Joakim Noah hasn't changed his tune.
The son of former French tennis star Yannnick Noah and three other Florida players who said no to the NBA a year ago got their reward on Monday night when they won their second straight US NCAA basketball championship.
"I feel like we had to sacrifice so much for one another, but it was never a problem," Noah said after the win over Ohio State. "Because it was always about the right things."
The University of Florida become the first school in 15 years to defend a basketball title and the first ever to hold NCAA Division 1 football and basketball titles in the same year.
Corey Brewer, Al Horford and Taurean Green, Noah's teammates, elevated their games and their profiles from the season's start to the very end and figure to reap a big reward as professionals.
Noah's chances of being chosen as a top NBA draft pick, however, have dropped.
Foul troubles planted Noah on the bench longer than either he or coach Billy Donovan could have planned.
His nerves frayed by the finish, Noah barely scraped together eight points and three rebounds in 21 minutes -- and that was just two nights after a similarly unimpressive semifinal performance against UCLA.
But Noah insisted that he didn't care.
He thrust a fist in the air as Horford dribbled the final seconds off the clock, shimmied for a moment, then joined his teammates in a roiling mini-mosh pit off to one side of the court.
Then, befitting the son of a Grand Slam tennis champion, he raced through the crowd and clambered into the stands to embrace his mother, Cecilia Rodhe, the way Wimbledon winners climb into the family box.
"Everything that I went through this year, they went through times 10," Noah said.
"It's so much harder, especially for my mom," he said. "I remember before I came to Florida, she didn't even know about the rules of basketball."
But there was no mistaking the joy animating Noah's face as he rejoined the chorus line of teammates standing on the scorer's table and led them through another championship dance.
"I feel like we've accomplished something special," Noah said.

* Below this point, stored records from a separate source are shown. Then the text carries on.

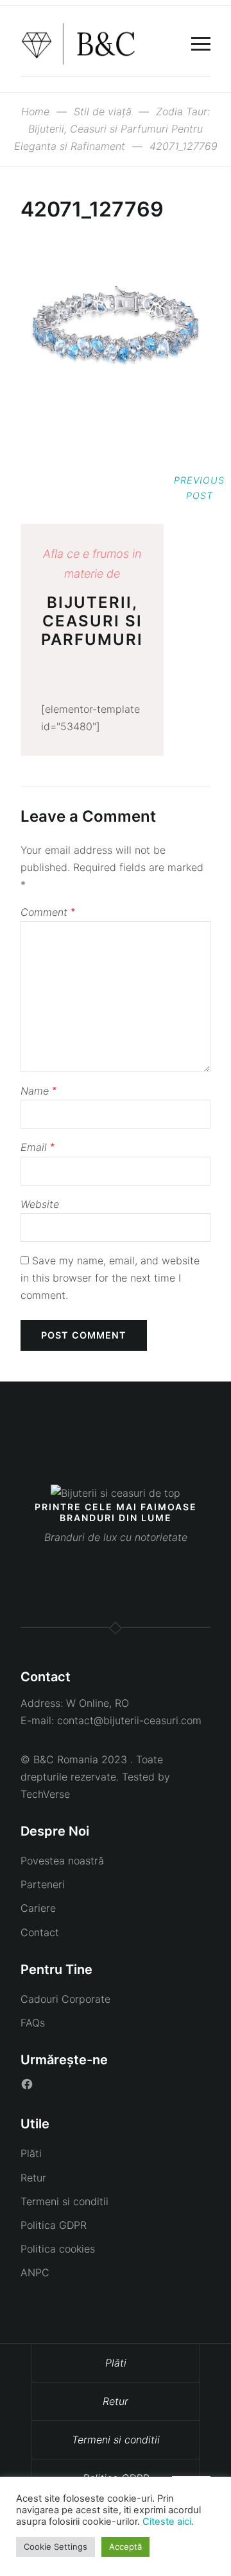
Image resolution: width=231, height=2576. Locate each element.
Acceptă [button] (125, 2546)
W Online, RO (97, 1703)
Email (37, 1147)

"So many people doubted us, but we're in the books now," he said.
"People can say whatever they want about this team," he added, "but at the end of the line, they have to say we won back-to-back titles."
That last bit was aimed at the critics who have mocked Noah's wild hair or mimicked his over-the-top celebrations -- even those who sent him reams of hate mail and spoofed him mercilessly on the Internet.
"Right now," Noah said, "I don't know what we're going to do. It's all about enjoying the moment right now. I feel like it's always about what is going to happen next, and it's not about that now. We'll talk about that later."